FIG 2.

The HPT domain of SypF is necessary and sufficient for biofilm formation in TBS containing pABA and Ca²⁺. (A) Colony biofilm formation was evaluated following growth on tTBS with pABA and calcium (TPC) of the following strains: WT ES114, the ΔsypG mutant (KV1787), the sypG complement (KV6475), the ΔsypF mutant (KV5367), the sypF complement (KV6659), and the sypF mutant complemented with only the SypF HPT domain (KV7226).
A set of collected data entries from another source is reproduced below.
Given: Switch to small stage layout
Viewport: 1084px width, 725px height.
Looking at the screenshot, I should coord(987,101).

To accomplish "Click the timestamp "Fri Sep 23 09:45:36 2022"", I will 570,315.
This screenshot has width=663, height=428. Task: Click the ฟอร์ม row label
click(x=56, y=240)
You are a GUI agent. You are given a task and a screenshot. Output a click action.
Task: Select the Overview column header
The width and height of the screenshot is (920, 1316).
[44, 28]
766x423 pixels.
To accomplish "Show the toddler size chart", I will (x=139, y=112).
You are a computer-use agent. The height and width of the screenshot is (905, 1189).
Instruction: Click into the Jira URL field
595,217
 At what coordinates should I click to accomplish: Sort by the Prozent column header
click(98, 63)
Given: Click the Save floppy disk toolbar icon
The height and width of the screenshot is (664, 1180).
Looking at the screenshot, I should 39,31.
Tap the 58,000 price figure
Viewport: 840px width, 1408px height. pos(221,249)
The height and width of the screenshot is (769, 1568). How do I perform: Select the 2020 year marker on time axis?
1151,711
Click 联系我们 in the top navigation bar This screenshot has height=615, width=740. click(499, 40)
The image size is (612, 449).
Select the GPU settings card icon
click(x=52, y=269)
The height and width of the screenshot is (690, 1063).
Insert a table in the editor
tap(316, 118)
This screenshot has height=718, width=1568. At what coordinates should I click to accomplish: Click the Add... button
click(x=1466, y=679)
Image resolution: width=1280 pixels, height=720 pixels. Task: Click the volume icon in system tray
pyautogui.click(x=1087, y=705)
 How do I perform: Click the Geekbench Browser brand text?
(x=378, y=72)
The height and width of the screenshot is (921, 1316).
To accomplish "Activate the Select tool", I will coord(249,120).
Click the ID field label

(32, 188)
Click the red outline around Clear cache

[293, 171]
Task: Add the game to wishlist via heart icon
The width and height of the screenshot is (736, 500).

Pictures were taken using the Zeiss Stemi 2000-c microscope with ×6.5 magnification at 72 h before and after disruption using a toothpick. Pictures are representative of three separate experiments. Arrows indicate where “pulling,” indicating cohesion, was observed. Dotted arrows represent where “pulling” was observed but to a lesser extent, with portions of the colony breaking off during disruption. (B) Biofilm cohesion was quantified from images as described in Materials and Methods with scores of 1 assigned to a null phenotype and 4 to the most biofilm formation/the strongest phenotypes (most/strongest). Statistics for panel B were performed via a one-way ANOVA using Tukey’s multiple-comparison test, where biofilm strength was the dependent variable. *, P = 0.0210; **, P = 0.0017; ****, P < 0.0001. (C) sypA promoter activity (Miller units) was measured using a PsypA-lacZ reporter present in the parent (KV8079) and ΔsypG and ΔsypF derivatives (KV10307 and KV10317, respectively) following subculture for 22 h in tTBS (T), tTBS+calcium (TC), tTBS+pABA (TP), and tTBS+pABA/calcium (TPC). Statistics for panel C were performed via a two-way ANOVA using Tukey’s multiple-comparison test, where Miller units was the dependent variable. ****, P < 0.0001.